§ **RECORDS PROVIDED**:
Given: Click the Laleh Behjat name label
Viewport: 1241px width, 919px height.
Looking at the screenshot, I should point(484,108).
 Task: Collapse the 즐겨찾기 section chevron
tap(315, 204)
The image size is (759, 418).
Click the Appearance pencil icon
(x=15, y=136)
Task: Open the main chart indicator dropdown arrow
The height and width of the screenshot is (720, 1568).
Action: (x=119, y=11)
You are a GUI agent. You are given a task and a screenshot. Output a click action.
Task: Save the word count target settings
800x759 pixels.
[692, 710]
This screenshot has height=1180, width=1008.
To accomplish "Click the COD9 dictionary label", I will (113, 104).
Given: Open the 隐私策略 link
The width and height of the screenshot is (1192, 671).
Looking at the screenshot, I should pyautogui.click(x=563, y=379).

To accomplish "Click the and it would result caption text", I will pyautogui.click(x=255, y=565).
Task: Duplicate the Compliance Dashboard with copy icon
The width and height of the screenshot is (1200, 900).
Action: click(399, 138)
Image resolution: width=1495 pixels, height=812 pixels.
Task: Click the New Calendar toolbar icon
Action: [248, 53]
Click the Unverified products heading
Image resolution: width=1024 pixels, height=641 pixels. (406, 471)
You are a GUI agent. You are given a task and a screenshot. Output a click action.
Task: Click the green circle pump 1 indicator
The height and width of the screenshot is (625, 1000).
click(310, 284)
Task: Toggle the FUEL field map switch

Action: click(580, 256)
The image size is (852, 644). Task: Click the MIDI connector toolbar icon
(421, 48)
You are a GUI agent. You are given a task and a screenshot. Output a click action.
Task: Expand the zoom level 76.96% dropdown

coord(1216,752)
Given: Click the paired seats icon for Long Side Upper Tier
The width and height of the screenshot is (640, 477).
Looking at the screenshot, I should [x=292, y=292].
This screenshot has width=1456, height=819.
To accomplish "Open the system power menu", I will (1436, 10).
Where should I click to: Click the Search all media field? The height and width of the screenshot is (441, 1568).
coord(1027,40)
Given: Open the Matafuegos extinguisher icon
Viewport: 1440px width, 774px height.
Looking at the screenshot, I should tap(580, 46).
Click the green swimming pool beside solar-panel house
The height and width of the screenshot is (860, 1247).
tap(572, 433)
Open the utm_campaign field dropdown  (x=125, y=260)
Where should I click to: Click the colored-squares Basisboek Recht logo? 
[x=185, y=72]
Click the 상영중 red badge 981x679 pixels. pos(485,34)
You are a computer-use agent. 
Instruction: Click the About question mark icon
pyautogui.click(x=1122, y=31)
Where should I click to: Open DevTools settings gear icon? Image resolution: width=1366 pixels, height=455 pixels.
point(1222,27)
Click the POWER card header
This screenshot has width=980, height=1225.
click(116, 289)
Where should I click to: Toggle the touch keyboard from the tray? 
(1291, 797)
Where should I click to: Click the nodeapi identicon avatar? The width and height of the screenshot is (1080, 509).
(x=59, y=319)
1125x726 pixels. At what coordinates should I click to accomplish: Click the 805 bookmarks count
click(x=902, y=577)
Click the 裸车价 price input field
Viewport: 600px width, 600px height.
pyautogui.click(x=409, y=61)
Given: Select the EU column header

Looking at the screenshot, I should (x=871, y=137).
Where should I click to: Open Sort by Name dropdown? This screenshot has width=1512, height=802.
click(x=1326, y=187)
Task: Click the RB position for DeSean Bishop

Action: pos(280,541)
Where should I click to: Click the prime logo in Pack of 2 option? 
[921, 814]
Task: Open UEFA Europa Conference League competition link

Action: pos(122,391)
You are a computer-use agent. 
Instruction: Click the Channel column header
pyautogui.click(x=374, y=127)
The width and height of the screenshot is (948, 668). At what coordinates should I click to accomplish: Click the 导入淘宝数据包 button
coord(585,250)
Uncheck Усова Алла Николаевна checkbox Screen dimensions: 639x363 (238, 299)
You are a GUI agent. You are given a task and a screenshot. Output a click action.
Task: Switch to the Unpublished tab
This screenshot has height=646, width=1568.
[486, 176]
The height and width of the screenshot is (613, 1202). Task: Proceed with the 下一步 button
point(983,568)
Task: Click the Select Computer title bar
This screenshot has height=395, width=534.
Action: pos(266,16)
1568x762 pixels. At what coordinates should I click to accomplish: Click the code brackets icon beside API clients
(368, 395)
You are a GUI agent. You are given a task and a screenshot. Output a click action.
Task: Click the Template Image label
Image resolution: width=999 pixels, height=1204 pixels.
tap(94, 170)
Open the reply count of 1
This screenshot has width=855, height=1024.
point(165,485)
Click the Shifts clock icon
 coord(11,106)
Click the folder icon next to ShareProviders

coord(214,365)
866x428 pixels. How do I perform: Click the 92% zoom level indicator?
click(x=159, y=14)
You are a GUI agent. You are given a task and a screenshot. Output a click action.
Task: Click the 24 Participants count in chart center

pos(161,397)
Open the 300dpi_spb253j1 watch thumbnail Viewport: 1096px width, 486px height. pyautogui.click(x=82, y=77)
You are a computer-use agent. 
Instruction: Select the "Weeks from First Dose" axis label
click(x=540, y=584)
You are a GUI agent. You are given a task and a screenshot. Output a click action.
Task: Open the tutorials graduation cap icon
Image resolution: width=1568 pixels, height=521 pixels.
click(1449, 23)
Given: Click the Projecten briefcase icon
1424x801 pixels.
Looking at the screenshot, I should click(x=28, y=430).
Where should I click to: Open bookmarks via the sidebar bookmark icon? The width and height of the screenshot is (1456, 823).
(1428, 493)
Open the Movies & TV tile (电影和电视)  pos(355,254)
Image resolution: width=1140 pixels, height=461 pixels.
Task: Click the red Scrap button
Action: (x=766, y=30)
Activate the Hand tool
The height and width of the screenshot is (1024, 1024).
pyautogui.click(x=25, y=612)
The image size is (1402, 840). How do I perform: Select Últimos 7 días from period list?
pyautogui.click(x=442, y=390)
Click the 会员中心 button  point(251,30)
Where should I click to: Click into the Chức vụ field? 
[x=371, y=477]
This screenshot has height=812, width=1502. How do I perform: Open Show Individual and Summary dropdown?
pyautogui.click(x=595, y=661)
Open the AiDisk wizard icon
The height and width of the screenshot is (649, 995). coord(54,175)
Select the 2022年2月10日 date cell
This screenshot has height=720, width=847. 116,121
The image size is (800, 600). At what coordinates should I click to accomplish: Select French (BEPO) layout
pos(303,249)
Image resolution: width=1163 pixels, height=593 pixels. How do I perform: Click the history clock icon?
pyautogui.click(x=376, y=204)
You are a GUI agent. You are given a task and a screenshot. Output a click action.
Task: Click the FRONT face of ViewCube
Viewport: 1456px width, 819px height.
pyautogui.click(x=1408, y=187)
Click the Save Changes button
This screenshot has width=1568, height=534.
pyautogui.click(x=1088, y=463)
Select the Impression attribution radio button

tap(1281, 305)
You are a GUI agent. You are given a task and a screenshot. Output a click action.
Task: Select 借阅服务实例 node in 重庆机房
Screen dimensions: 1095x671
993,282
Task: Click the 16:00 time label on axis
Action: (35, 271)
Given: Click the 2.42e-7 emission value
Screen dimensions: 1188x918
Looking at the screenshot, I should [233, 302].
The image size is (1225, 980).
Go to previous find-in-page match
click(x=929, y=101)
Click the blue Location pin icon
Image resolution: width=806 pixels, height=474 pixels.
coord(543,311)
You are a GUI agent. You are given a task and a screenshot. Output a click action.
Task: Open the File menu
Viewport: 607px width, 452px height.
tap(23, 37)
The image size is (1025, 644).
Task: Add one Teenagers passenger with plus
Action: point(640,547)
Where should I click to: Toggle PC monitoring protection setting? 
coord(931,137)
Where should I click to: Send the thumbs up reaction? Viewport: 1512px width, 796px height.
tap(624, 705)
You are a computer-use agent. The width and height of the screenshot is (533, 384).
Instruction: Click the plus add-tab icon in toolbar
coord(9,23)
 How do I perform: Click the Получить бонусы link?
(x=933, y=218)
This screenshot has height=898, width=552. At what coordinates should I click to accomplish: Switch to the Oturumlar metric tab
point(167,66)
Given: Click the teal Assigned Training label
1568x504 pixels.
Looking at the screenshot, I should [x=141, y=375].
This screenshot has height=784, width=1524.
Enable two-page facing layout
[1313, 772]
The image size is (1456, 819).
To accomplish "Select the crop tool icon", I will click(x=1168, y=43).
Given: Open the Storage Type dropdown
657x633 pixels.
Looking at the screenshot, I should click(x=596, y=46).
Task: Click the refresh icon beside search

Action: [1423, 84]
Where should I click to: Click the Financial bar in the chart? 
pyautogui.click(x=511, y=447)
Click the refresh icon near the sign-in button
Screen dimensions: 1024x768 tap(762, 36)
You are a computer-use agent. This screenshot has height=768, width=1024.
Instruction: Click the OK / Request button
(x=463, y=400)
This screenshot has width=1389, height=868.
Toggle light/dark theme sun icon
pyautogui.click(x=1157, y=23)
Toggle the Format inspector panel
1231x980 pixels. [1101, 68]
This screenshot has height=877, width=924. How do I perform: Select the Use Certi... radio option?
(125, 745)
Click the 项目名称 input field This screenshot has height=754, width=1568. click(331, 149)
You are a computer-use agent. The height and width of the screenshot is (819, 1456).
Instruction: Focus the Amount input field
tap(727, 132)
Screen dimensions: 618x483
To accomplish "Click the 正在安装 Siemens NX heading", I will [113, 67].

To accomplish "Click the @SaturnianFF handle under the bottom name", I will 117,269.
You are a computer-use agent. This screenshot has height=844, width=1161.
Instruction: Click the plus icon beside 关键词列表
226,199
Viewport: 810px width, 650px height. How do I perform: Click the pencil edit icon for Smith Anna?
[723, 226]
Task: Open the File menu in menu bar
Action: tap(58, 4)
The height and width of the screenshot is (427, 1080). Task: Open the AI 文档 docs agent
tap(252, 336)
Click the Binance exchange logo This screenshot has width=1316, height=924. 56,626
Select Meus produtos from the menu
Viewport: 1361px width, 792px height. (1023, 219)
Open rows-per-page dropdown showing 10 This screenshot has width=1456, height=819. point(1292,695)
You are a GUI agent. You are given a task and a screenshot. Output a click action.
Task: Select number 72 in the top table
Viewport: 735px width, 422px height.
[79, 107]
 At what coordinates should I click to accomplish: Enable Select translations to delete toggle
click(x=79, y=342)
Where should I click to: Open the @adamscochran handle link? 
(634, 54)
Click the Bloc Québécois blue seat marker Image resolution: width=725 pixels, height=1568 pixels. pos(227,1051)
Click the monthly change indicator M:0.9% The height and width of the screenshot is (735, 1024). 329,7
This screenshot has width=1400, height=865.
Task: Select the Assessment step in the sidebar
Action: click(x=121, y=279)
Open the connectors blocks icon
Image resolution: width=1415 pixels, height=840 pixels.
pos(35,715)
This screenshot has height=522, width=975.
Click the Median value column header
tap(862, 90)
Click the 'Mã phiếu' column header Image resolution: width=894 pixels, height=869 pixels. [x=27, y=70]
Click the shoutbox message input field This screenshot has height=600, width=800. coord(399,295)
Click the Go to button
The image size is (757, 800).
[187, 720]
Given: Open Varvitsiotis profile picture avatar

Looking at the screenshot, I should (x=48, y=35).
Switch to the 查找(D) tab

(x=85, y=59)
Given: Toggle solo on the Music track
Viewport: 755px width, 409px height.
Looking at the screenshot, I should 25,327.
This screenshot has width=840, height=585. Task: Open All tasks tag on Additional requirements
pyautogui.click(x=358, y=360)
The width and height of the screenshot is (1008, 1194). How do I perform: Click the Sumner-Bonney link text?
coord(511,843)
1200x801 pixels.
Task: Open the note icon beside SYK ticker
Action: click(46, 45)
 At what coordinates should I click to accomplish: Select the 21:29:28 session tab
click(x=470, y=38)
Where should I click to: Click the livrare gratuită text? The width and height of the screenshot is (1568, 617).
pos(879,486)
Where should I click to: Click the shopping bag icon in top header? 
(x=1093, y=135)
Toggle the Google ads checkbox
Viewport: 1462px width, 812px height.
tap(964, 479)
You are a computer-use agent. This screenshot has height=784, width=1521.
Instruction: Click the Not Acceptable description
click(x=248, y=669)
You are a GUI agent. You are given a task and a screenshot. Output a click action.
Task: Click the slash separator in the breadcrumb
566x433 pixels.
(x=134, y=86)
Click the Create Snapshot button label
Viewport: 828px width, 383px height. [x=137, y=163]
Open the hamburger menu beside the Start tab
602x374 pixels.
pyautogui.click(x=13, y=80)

§ **DESCRIPTION OF THE TASK**:
Render the entries as a Markdown table with columns "No." and "Entry line," starting at the line that has "Where should I click to: Open DevTools" and stopping after the line that has "click(116, 289)". Number each row and skip blank lines.

§ **EXERCISE ANSWER**:
| No. | Entry line |
|---|---|
| 1 | Where should I click to: Open DevTools settings gear icon? Image resolution: width=1366 pixels, height=455 pixels. |
| 2 | point(1222,27) |
| 3 | Click the POWER card header |
| 4 | This screenshot has width=980, height=1225. |
| 5 | click(116, 289) |